Molti Paesi, spinti dalle industrie fossili, stanno promuovendo il gas come come combustibile “ponte” o “di transizione”. Alcune economie emergenti o in via di sviluppo considerano le loro risorse di gas importanti per sostenere lo sviluppo della propria economia nazionale. Già nel 2020, la Nigeria annunciava il 2020-2030 come il “decennio del gas e inaugurava la costruzione di un gasdotto lungo 614 chilometri, il National Petroleym Corporation (Nnpc) dal costo di 2,8 miliardi di dollari.
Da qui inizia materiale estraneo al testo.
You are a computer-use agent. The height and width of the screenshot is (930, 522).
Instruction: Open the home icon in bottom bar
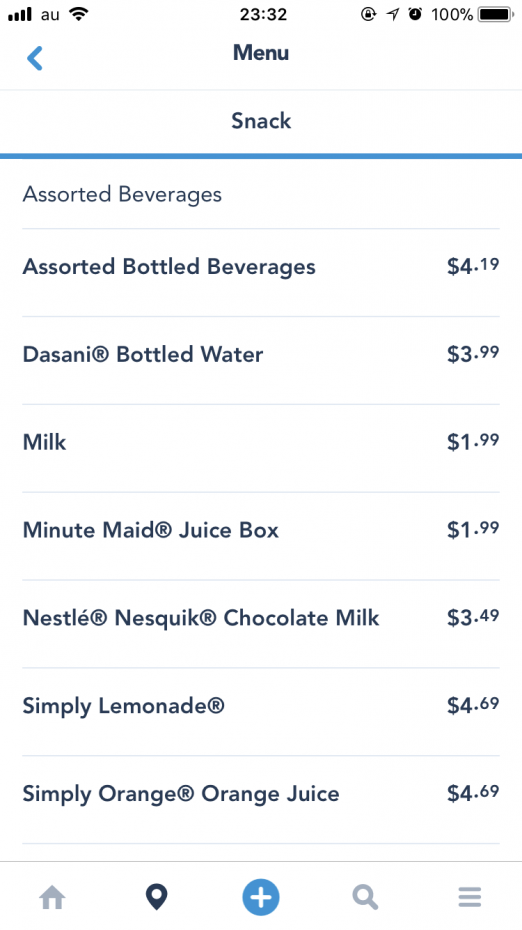point(52,897)
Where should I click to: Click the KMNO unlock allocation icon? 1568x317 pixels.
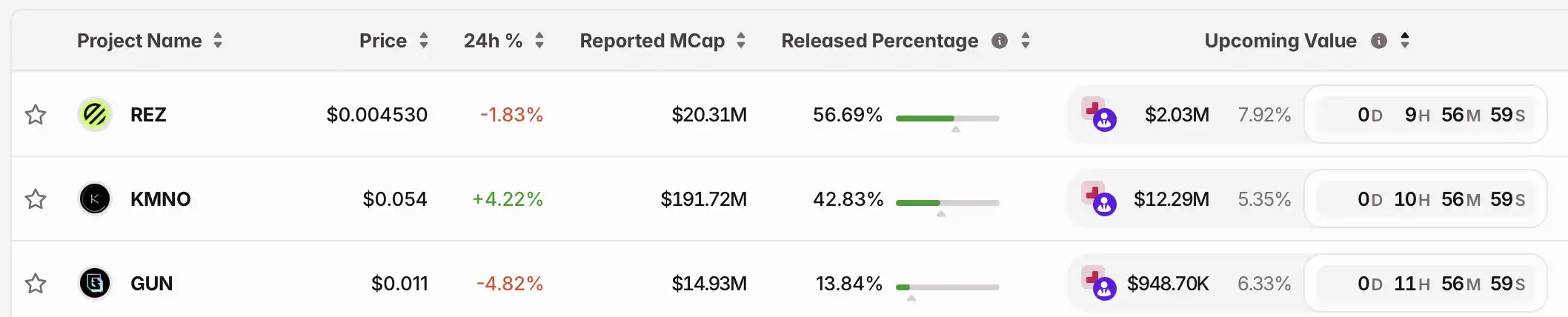(1098, 199)
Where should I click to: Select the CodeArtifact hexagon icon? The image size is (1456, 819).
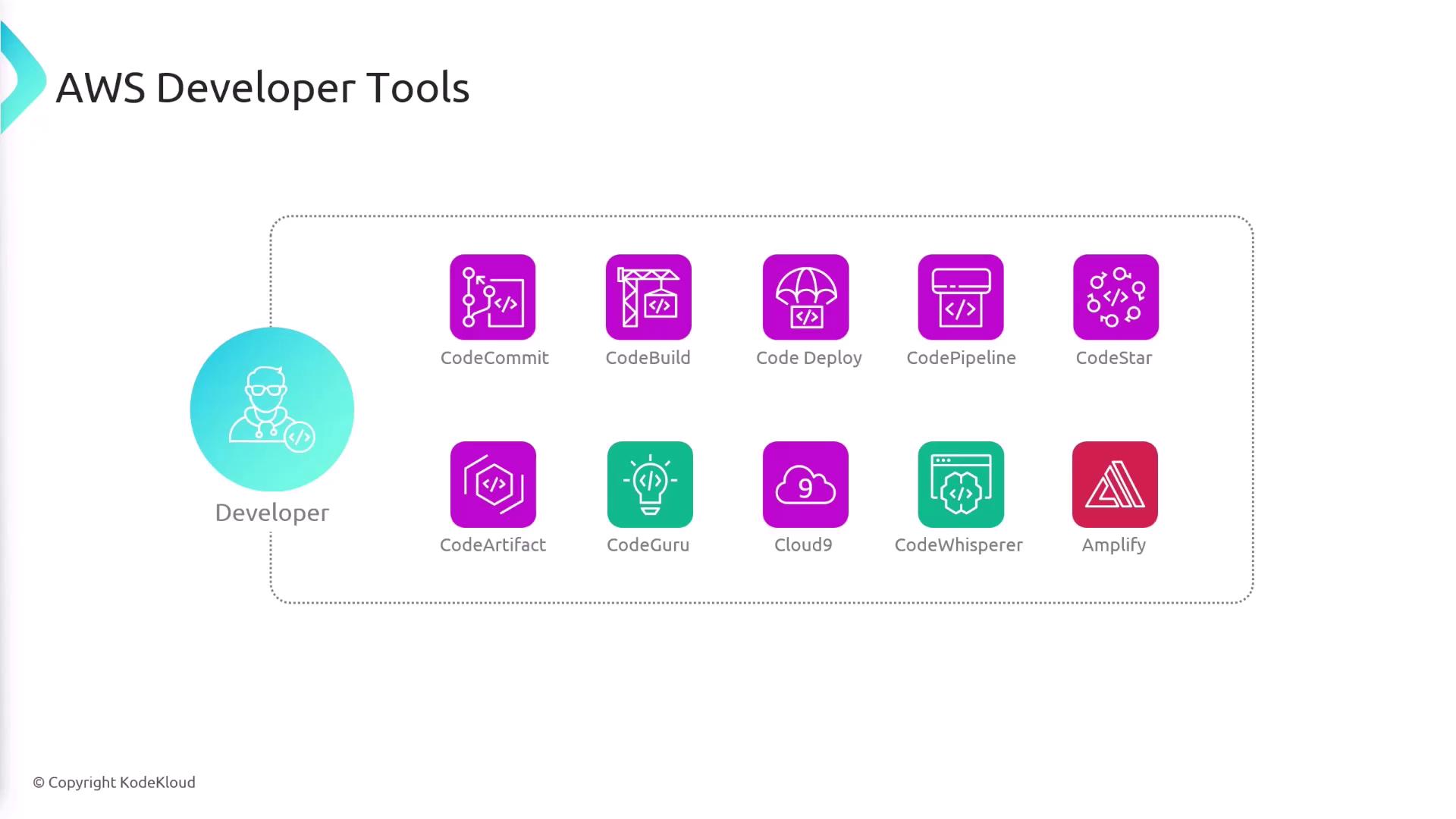click(x=493, y=485)
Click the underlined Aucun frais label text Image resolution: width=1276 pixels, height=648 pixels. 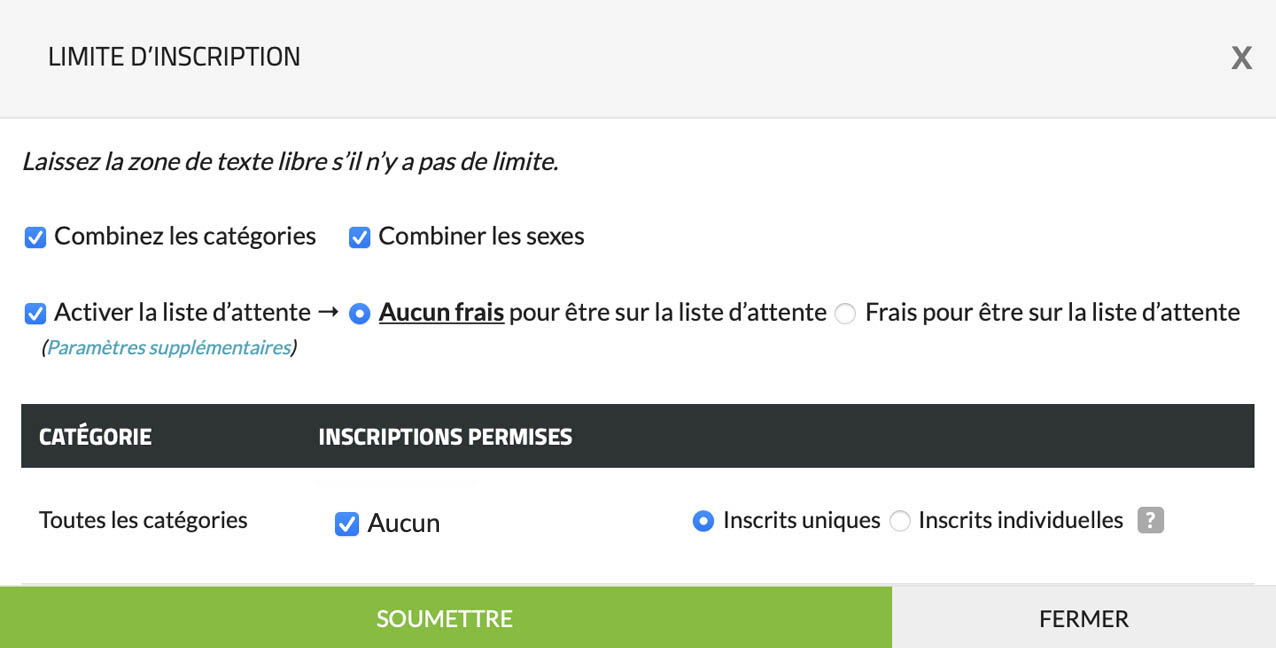point(441,313)
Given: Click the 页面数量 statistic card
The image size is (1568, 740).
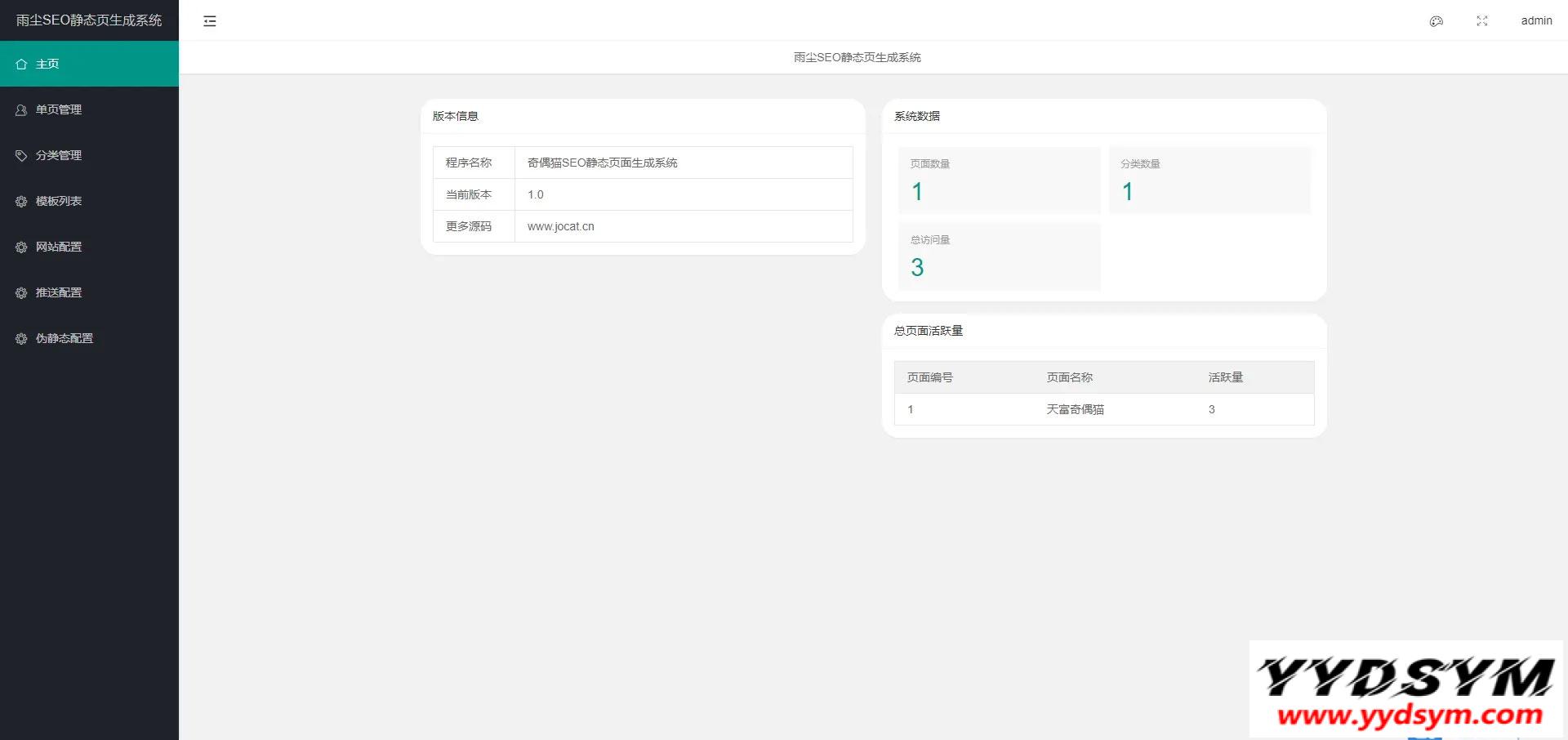Looking at the screenshot, I should (999, 181).
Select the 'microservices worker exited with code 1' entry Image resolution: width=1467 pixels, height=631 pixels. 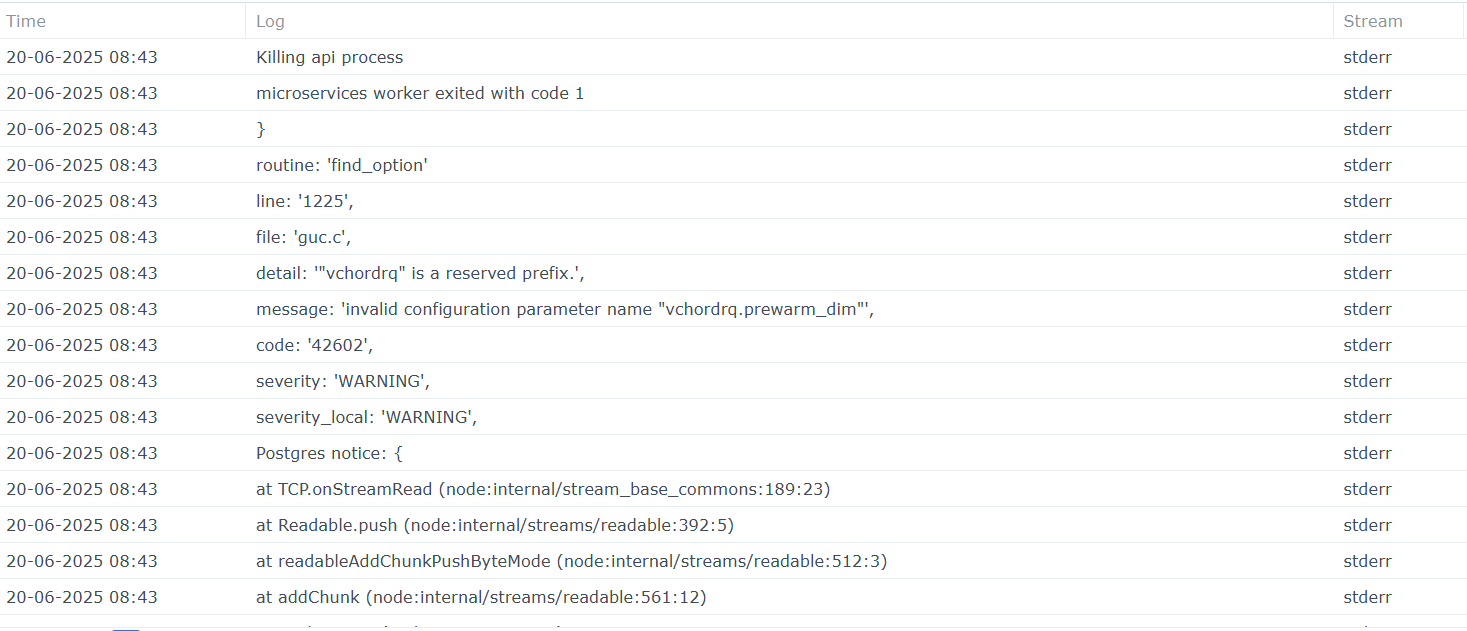click(x=419, y=93)
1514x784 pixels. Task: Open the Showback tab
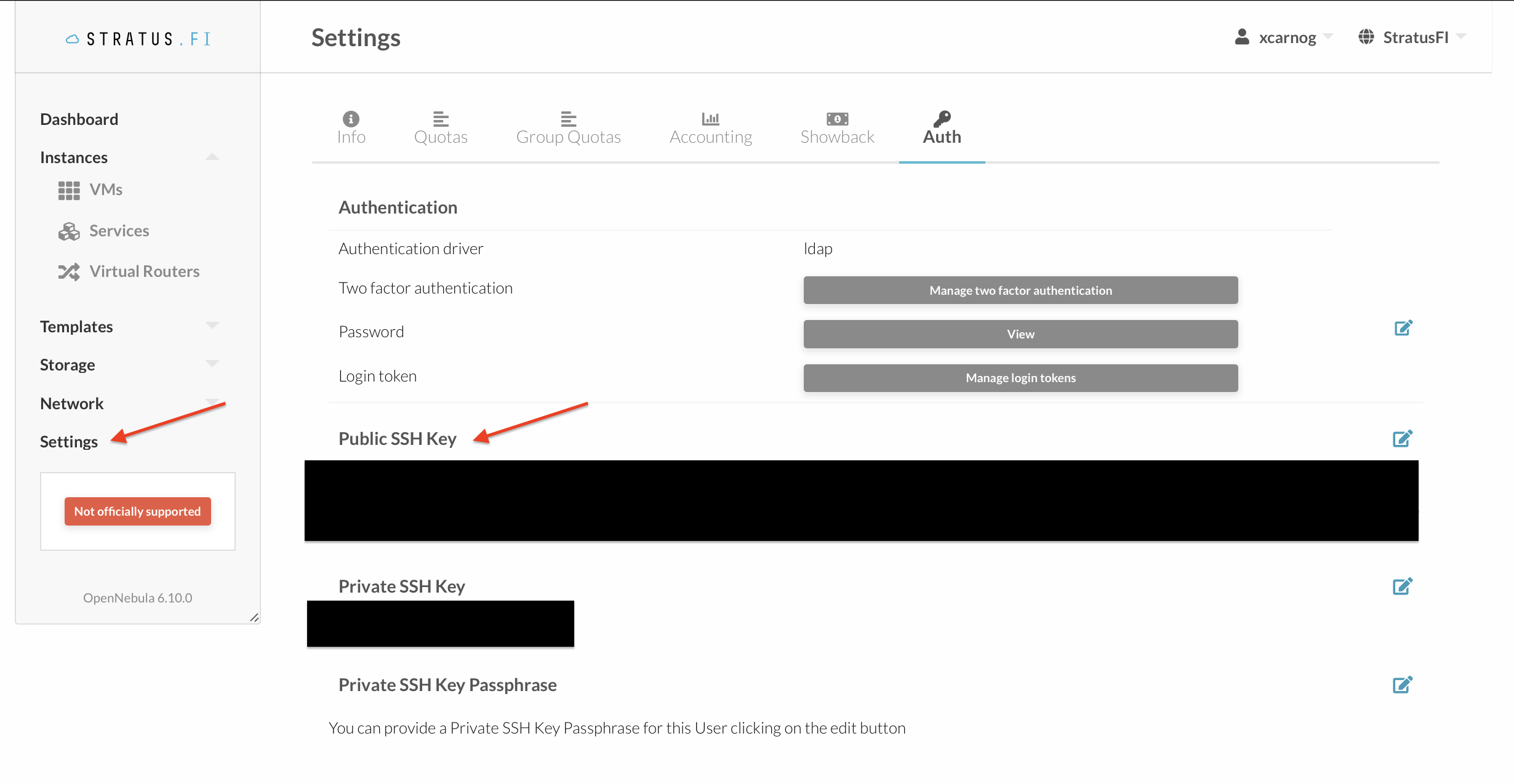(837, 128)
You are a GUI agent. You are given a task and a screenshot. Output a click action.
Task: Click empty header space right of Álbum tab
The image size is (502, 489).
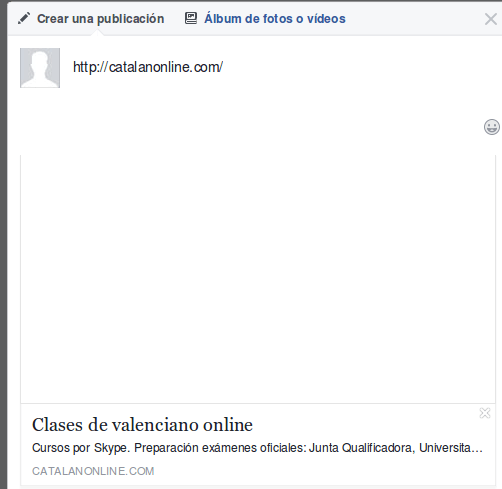[413, 19]
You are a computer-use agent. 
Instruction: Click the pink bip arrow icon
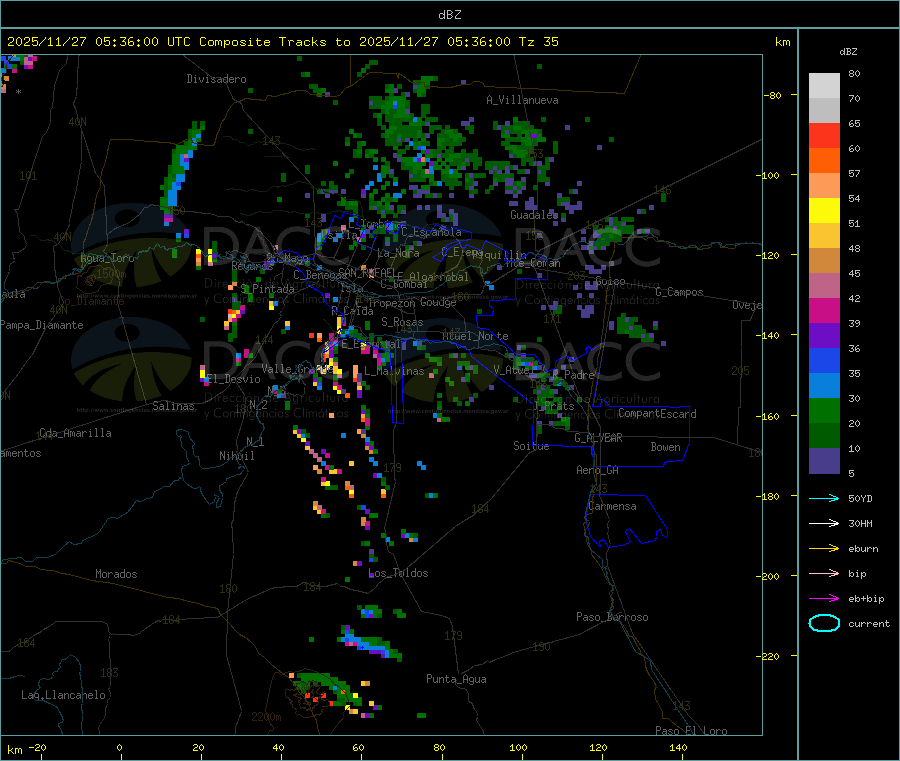tap(824, 573)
Il gasdotto viene finanziato attraverso l’85 per cento di debito e il 15 per cento di capitale proprio. Nel frattempo, alcuni governi europei hanno investito in infrastrutture per la fornitura di gas e si sono adoperati per ottenere contratti a lungo termine con i Paesi africani. Lo stesso presidente della COP28 Ahmed Al Jaber, che è anche amministratore delegato della compagnia petrolifera di stato di Abu Dhabi (ADNOC) ha dichiarato pubblicamente che “la riduzione graduale dei combustibili fossili è inevitabile ed essenziale” ma non ha mai parlato di uscita dai combustibili fossili.